**WORK TO COMPLETE:** Repeat the records exactly. Leave out the pictures.

**MATERIAL SHOWN:**
########

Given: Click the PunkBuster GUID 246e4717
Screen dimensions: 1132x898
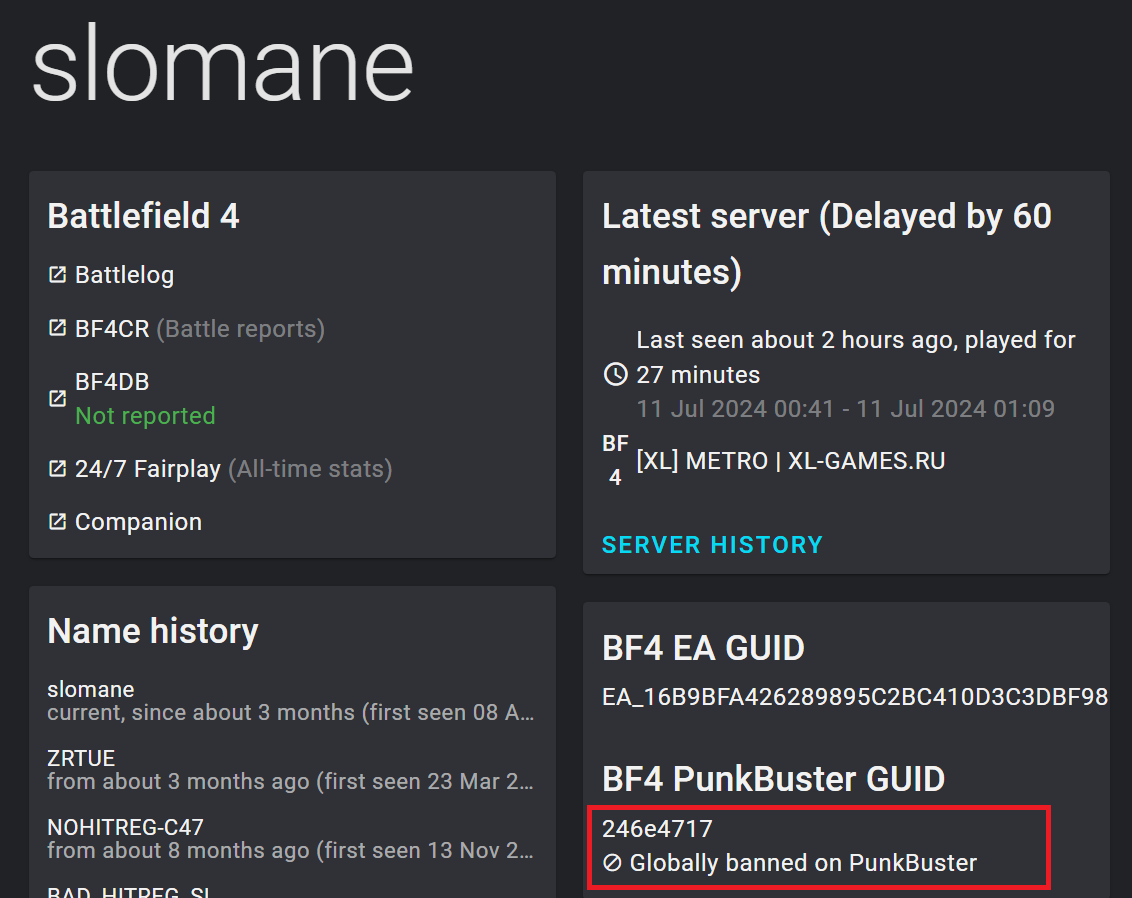Looking at the screenshot, I should [657, 829].
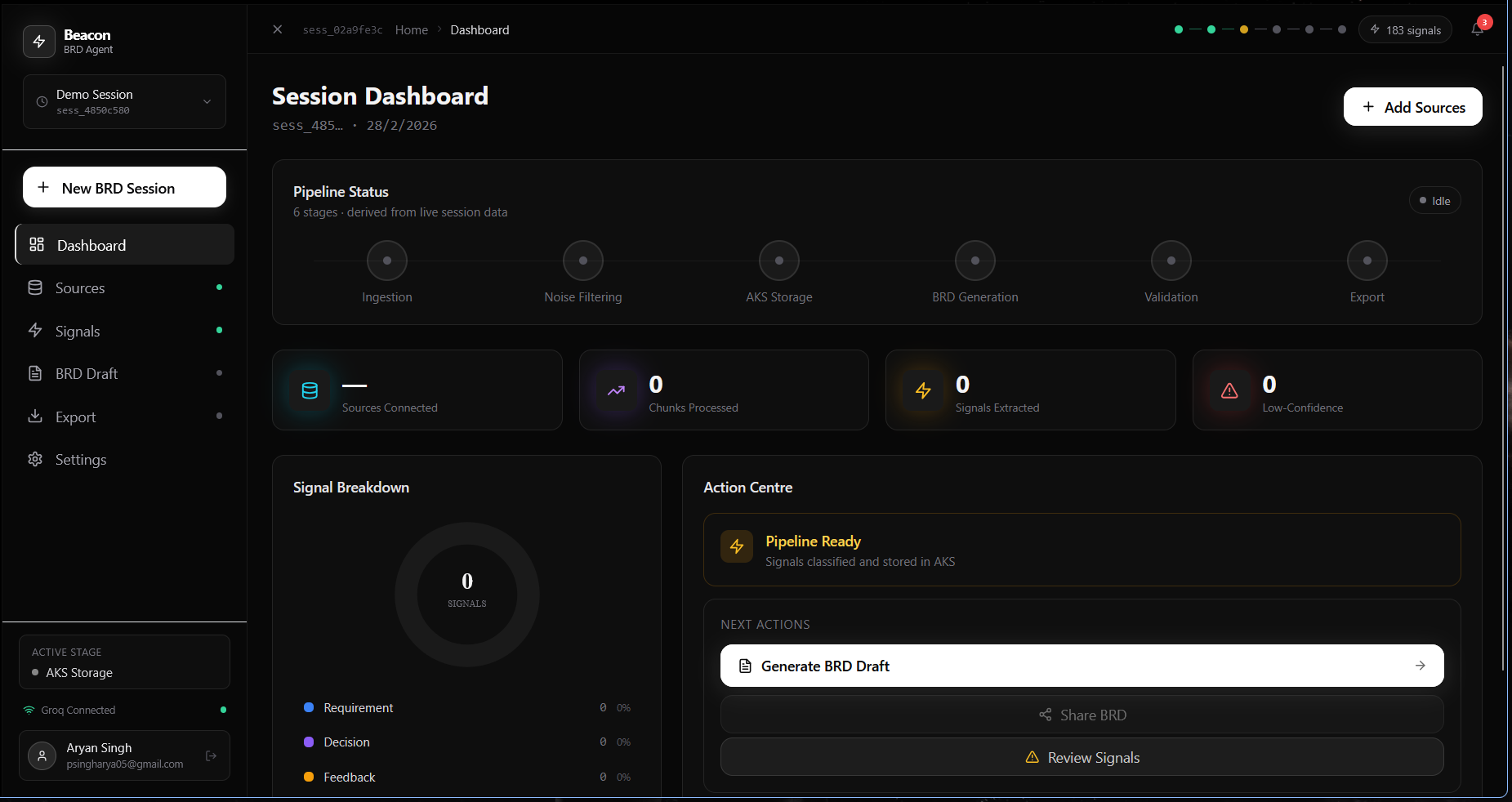Click the Sources Connected database icon
Viewport: 1512px width, 802px height.
pyautogui.click(x=310, y=390)
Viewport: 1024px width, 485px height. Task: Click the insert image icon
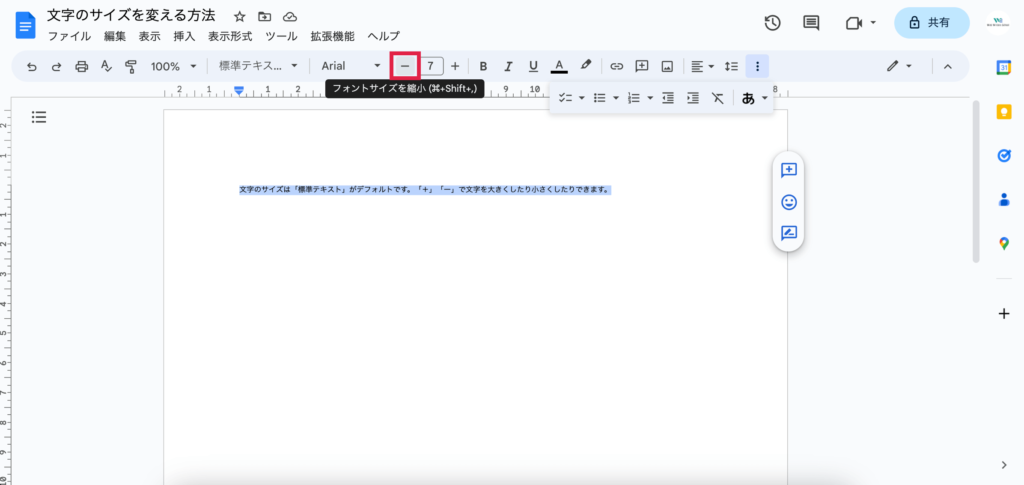click(x=667, y=66)
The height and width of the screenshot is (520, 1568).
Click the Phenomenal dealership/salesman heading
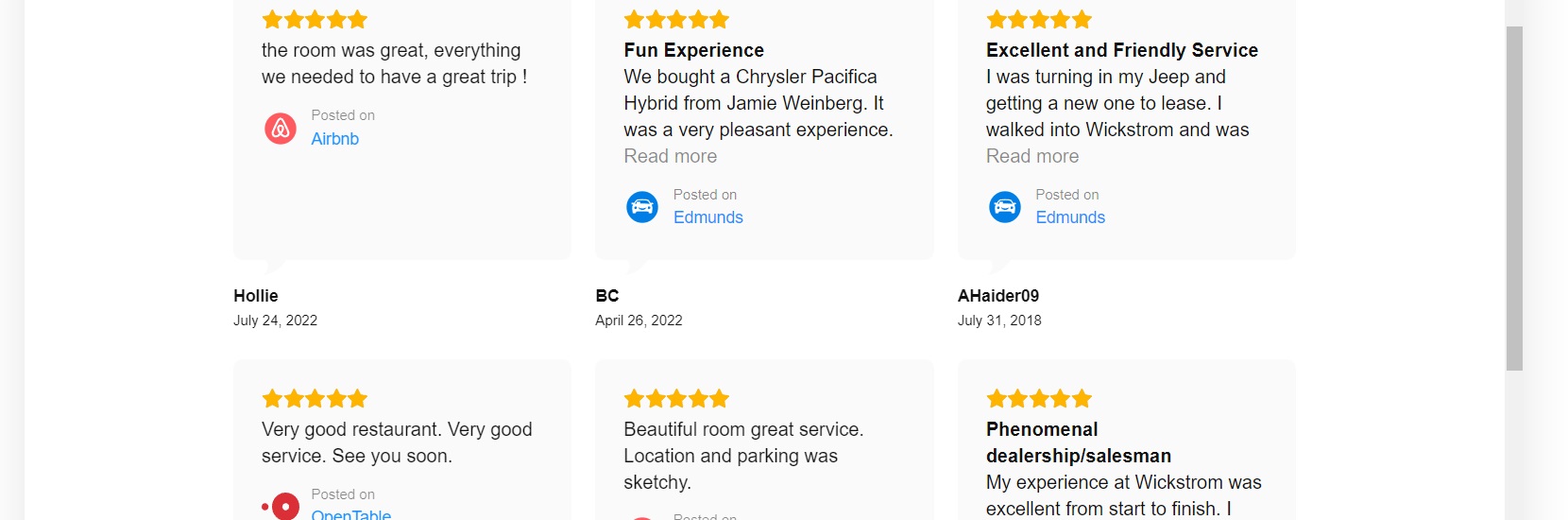[1079, 442]
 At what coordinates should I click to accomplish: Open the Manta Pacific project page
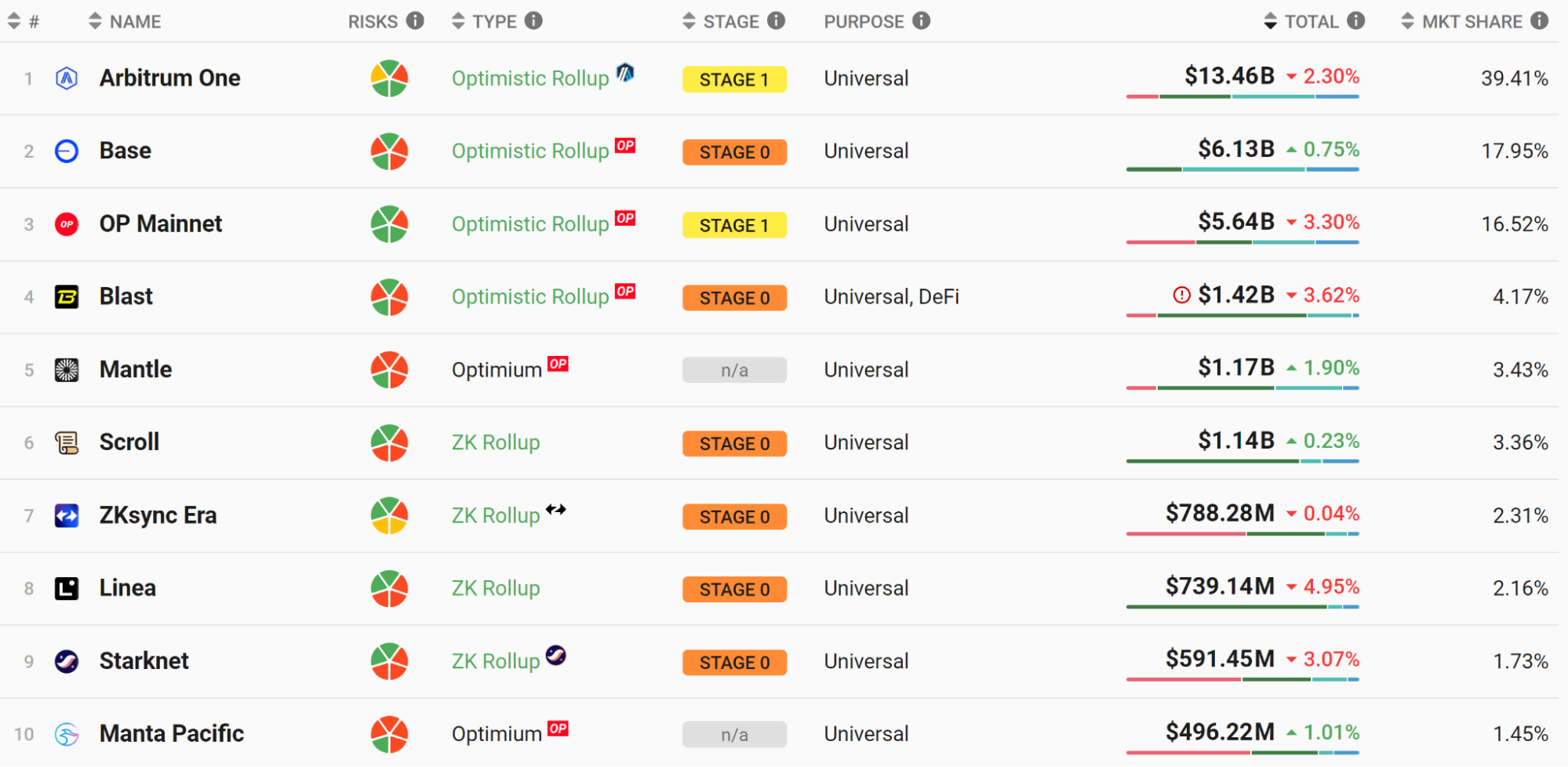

########

**ANSWER TO THE EXERCISE:**
Given: Click the PunkBuster GUID 246e4717
Screen dimensions: 1132x898
Looking at the screenshot, I should [657, 829].
Click the Sources Connected database icon
Viewport: 1512px width, 802px height.
pyautogui.click(x=310, y=390)
Viewport: 1024px width, 485px height. Task: Click the insert image icon
click(x=667, y=66)
The height and width of the screenshot is (520, 1568).
Click the Phenomenal dealership/salesman heading
[1079, 442]
 At what coordinates should I click to accomplish: Open the Manta Pacific project page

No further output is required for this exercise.